### WORK TO DO
Edit the entries from the line containing "Task: Remove DARK" down to the line containing "click(504, 791)": change "terminal window" to "console window" and keep everything else the same. Return only those lines.
--
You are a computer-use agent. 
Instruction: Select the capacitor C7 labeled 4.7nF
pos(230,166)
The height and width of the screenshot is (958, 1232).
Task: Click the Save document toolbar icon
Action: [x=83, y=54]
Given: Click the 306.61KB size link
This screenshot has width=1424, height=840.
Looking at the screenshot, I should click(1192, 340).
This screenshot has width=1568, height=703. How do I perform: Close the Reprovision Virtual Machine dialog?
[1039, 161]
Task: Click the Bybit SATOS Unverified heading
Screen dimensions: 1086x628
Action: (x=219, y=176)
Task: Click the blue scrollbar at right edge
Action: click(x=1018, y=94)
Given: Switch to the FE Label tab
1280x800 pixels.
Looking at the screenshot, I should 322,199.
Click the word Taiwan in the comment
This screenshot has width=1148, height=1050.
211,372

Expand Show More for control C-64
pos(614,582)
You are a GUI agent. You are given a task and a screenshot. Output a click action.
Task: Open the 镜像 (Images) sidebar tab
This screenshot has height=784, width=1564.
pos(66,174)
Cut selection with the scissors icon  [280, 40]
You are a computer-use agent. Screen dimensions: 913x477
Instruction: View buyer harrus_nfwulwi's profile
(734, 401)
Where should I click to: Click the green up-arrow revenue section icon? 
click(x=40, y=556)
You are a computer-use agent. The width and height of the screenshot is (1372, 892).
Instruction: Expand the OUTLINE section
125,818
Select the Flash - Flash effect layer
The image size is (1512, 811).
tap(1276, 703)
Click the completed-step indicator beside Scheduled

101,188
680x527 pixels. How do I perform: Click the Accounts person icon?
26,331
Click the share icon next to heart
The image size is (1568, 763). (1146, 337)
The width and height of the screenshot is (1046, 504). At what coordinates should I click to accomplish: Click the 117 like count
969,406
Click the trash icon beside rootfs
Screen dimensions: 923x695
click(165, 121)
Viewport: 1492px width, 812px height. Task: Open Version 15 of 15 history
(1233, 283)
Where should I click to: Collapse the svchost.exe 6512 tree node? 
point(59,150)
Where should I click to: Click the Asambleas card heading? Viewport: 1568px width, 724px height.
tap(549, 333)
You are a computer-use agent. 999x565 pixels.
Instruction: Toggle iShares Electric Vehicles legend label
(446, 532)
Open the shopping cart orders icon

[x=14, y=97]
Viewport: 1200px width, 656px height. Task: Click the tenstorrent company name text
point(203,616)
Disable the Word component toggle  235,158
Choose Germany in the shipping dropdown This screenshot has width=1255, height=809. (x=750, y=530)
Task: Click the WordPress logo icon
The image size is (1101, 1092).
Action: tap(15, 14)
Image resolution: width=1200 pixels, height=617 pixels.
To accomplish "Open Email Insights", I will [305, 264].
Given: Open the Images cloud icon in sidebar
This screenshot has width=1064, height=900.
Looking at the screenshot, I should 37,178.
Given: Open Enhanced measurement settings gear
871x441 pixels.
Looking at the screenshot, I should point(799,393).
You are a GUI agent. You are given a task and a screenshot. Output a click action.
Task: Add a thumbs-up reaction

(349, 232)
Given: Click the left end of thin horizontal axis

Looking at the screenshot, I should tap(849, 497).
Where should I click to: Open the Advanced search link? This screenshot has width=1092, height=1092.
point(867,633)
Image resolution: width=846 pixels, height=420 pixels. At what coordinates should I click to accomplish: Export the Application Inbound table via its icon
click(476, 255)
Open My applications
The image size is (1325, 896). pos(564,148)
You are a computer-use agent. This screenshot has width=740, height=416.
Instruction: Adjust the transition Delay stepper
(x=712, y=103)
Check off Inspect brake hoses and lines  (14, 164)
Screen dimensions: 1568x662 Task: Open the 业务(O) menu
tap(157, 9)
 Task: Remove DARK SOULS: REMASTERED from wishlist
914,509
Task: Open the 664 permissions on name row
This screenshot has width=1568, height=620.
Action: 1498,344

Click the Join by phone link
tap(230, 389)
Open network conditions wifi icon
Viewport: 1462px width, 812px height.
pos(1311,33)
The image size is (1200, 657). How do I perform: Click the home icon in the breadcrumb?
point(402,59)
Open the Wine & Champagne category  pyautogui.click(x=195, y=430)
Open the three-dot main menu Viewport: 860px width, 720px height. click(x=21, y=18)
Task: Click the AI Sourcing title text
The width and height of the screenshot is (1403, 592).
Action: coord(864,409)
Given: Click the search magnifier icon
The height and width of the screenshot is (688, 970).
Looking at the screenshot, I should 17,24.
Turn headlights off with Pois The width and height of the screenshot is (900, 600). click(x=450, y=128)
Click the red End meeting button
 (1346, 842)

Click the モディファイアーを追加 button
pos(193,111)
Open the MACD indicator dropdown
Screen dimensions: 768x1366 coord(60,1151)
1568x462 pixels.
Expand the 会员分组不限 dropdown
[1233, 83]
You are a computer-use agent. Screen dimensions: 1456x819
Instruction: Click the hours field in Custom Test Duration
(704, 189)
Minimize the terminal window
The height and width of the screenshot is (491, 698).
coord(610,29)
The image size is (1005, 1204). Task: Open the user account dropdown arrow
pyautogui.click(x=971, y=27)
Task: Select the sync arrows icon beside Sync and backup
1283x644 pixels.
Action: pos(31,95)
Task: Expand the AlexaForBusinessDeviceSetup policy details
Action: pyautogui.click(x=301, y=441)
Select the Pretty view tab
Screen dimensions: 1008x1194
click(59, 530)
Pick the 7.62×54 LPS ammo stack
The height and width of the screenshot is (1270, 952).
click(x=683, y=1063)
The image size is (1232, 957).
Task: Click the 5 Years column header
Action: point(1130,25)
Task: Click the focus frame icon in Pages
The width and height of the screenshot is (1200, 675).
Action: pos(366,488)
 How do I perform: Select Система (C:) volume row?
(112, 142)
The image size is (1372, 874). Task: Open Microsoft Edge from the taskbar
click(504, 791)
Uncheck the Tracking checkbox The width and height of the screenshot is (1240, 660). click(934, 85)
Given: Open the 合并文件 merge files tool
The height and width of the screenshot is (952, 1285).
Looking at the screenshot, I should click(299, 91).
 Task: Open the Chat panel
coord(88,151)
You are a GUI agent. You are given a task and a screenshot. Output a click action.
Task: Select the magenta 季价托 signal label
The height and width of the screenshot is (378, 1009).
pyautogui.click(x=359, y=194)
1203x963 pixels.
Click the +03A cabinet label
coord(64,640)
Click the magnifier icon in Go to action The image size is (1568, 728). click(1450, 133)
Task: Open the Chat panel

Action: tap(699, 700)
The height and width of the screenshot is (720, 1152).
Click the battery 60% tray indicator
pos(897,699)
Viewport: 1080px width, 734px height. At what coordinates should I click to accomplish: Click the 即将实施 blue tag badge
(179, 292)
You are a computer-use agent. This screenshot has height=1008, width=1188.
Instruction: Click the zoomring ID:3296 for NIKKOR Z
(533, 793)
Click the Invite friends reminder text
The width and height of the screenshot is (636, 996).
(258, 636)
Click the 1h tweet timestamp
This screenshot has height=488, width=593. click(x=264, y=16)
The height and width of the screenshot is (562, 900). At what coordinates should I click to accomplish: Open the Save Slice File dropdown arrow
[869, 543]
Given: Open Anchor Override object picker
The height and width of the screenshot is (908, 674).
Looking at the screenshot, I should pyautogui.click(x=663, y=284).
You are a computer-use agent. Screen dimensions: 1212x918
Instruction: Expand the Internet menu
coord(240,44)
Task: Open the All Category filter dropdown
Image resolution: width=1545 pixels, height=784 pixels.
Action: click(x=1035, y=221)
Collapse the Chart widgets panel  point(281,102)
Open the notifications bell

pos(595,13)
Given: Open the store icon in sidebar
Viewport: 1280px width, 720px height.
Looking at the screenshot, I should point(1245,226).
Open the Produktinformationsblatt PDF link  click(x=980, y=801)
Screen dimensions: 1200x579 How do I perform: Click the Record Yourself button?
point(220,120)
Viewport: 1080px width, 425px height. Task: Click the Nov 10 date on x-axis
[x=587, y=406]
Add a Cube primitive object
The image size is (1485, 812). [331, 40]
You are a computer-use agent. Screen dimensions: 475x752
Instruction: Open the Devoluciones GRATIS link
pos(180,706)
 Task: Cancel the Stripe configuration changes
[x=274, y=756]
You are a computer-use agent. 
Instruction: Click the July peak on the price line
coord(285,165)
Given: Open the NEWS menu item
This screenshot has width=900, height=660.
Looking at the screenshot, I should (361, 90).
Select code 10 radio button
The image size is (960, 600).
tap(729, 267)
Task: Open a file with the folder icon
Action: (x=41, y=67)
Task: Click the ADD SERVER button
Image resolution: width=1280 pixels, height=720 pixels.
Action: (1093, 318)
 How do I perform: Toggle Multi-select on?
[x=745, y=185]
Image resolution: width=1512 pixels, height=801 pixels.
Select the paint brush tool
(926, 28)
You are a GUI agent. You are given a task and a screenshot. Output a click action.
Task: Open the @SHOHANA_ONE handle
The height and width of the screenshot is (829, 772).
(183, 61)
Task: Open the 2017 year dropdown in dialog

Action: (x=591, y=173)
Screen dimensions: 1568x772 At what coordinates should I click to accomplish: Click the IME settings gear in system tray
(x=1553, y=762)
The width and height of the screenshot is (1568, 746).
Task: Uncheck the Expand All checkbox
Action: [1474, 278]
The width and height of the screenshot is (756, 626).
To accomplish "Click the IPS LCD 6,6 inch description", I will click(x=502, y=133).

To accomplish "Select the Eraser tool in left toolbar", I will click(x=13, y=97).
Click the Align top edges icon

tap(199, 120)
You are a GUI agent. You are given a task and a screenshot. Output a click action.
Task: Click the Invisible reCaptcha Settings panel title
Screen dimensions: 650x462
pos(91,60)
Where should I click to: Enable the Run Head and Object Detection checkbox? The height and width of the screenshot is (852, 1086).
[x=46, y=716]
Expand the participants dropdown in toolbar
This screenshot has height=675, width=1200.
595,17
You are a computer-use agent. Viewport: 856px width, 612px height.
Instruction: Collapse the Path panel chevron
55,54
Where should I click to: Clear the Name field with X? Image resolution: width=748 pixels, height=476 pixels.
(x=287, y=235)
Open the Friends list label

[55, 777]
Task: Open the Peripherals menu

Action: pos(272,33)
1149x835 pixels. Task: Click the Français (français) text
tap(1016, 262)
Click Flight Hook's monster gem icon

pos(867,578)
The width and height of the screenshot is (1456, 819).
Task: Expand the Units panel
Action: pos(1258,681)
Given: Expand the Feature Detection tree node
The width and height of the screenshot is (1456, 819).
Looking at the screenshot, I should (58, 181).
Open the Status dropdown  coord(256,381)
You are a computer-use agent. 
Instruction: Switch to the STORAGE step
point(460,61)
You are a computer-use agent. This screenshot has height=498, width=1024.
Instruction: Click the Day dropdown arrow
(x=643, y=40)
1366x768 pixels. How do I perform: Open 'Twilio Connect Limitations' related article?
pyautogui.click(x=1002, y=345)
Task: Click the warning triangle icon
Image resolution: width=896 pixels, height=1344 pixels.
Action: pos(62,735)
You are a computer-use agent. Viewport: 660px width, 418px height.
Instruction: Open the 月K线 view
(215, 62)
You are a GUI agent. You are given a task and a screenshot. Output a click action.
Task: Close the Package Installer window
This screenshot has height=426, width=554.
--
### WRITTEN ANSWER
 Task: Remove DARK SOULS: REMASTERED from wishlist
914,509
Task: Open the 664 permissions on name row
This screenshot has width=1568, height=620.
Action: 1498,344

Click the Join by phone link
tap(230, 389)
Open network conditions wifi icon
Viewport: 1462px width, 812px height.
pos(1311,33)
The image size is (1200, 657). How do I perform: Click the home icon in the breadcrumb?
point(402,59)
Open the Wine & Champagne category  pyautogui.click(x=195, y=430)
Open the three-dot main menu Viewport: 860px width, 720px height. click(x=21, y=18)
Task: Click the AI Sourcing title text
The width and height of the screenshot is (1403, 592).
Action: coord(864,409)
Given: Click the search magnifier icon
The height and width of the screenshot is (688, 970).
Looking at the screenshot, I should 17,24.
Turn headlights off with Pois The width and height of the screenshot is (900, 600). click(x=450, y=128)
Click the red End meeting button
 (1346, 842)

Click the モディファイアーを追加 button
pos(193,111)
Open the MACD indicator dropdown
Screen dimensions: 768x1366 coord(60,1151)
1568x462 pixels.
Expand the 会员分组不限 dropdown
[1233, 83]
You are a computer-use agent. Screen dimensions: 1456x819
Instruction: Click the hours field in Custom Test Duration
(704, 189)
Minimize the console window
The height and width of the screenshot is (491, 698).
coord(610,29)
The image size is (1005, 1204). Task: Open the user account dropdown arrow
pyautogui.click(x=971, y=27)
Task: Select the sync arrows icon beside Sync and backup
1283x644 pixels.
Action: pos(31,95)
Task: Expand the AlexaForBusinessDeviceSetup policy details
Action: pyautogui.click(x=301, y=441)
Select the Pretty view tab
Screen dimensions: 1008x1194
click(59, 530)
Pick the 7.62×54 LPS ammo stack
The height and width of the screenshot is (1270, 952).
click(x=683, y=1063)
The image size is (1232, 957).
Task: Click the 5 Years column header
Action: point(1130,25)
Task: Click the focus frame icon in Pages
The width and height of the screenshot is (1200, 675).
Action: pos(366,488)
 How do I perform: Select Система (C:) volume row?
(112, 142)
The image size is (1372, 874). Task: Open Microsoft Edge from the taskbar
click(504, 791)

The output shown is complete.